Le système mondial d’alerte précoce de l’Office des Nations Unies contre la drogue et le crime (ONUDC) a franchi début août un seuil symbolique. Au-delà du chiffre, les données publiées documentent la vitesse à laquelle le marché illégal se recompose, et les difficultés que cette rotation pose aux services chargés d’identifier ce qui circule réellement.
Au 6 août 2026, 1’525 substances avaient été signalées à l’Early Warning Advisory par 155 pays et territoires. Pour la seule période 2025-2026, 698 substances ont été rapportées, dont 110 pour la première fois. Les stimulants (28%) et les cannabinoïdes de synthèse (22%) constituent la moitié des signalements ; parmi les substances inédites, ce sont les cannabinoïdes (24%) et les opioïdes de synthèse (23%) qui dominent. L’ONUDC précise que ces données restent provisoires.
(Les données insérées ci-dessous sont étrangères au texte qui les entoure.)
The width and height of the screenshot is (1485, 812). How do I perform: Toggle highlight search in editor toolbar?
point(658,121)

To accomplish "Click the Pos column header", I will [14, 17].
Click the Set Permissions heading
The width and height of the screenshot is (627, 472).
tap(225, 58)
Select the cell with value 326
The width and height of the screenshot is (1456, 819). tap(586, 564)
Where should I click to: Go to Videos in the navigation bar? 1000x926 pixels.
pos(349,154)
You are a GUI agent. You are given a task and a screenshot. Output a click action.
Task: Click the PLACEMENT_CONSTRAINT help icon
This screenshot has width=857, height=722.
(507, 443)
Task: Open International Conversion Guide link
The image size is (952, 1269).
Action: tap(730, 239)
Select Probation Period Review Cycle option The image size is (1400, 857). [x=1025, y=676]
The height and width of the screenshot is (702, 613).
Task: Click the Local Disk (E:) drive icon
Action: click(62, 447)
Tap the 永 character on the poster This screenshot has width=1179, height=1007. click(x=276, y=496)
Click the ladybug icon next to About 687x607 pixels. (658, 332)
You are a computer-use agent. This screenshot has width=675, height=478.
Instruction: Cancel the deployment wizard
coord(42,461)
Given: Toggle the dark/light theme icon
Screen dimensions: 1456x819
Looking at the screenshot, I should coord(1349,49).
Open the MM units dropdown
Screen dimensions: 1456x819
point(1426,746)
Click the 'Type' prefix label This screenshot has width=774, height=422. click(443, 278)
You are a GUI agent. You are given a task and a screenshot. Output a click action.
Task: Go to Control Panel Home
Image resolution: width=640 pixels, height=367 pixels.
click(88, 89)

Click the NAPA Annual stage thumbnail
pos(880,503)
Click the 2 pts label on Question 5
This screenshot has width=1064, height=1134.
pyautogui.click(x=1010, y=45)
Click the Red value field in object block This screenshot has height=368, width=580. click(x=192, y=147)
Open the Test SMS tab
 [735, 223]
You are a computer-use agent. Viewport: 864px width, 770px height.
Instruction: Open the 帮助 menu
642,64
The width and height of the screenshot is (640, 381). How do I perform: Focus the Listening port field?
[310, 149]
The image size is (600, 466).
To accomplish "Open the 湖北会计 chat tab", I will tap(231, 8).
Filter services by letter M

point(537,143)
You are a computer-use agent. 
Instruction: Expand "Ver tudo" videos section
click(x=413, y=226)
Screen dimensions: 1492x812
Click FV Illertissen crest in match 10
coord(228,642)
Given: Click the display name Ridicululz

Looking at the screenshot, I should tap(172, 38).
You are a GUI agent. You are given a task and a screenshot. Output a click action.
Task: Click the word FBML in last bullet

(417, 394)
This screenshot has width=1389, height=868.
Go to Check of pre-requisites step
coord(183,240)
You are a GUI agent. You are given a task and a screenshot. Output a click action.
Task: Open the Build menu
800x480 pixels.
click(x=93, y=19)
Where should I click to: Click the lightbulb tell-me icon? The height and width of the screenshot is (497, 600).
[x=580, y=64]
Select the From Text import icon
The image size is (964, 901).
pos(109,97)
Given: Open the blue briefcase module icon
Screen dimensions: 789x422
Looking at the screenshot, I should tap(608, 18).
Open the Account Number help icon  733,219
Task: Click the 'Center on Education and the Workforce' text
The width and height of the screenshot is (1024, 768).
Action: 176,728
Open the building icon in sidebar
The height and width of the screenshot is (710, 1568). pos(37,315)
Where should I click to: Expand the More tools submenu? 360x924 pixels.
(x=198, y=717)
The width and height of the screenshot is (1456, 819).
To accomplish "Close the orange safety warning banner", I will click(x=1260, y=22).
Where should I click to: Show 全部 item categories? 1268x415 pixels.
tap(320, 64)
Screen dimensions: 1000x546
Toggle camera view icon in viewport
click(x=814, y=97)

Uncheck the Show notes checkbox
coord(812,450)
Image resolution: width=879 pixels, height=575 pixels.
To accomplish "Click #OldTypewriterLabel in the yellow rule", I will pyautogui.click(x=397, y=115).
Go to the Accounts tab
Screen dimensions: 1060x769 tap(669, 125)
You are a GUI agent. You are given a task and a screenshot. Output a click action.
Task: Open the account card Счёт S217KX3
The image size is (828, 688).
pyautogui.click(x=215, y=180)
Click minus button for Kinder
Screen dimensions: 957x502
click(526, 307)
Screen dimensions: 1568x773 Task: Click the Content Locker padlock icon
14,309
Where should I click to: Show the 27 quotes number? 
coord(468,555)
Un chiffre résume l’enjeu : la durée de vie moyenne d’une nouvelle substance psychoactive sur un marché national est inférieure à deux ans. Cette rotation interroge frontalement les approches réglementaires fondées sur l’inscription substance par substance, systématiquement en retard sur le marché qu’elles entendent encadrer.
Cette course n’a rien de spontané. L’EUDA, l’agence des drogues de l’Union européenne, décrit un double mouvement : les mesures de contrôle ont fait baisser le nombre de substances inédites dans les classes spécifiquement visées, dérivés du fentanyl et cannabinoïdes de synthèse en tête, mais d’autres molécules, conçues pour échapper aux définitions juridiques, continuent d’apparaître. La contrainte réglementaire ne supprime donc pas l’offre : elle en oriente la chimie. L’agence évoquait déjà, il y a quelques années, un jeu du chat et de la souris où l’innovation sert à garder une longueur d’avance sur le droit.
Parmi les substances apparues durant cette période, ce sont les opioïdes de synthèse — nitazènes et analogues de type orphine — qui se diffusent le plus largement. Le Rapport mondial sur les drogues 2026 y voyait déjà le signe d’une recherche d’alternatives à l’héroïne. Les données d’août en donnent la mesure : le protodesnitazène a été signalé par neuf pays sur cinq continents, l’étodézitramide par cinq pays d’Amérique du Nord et d’Europe. Une molécule apparue dans une région peut désormais s’étendre à plusieurs continents en l’espace d’une seule période de collecte.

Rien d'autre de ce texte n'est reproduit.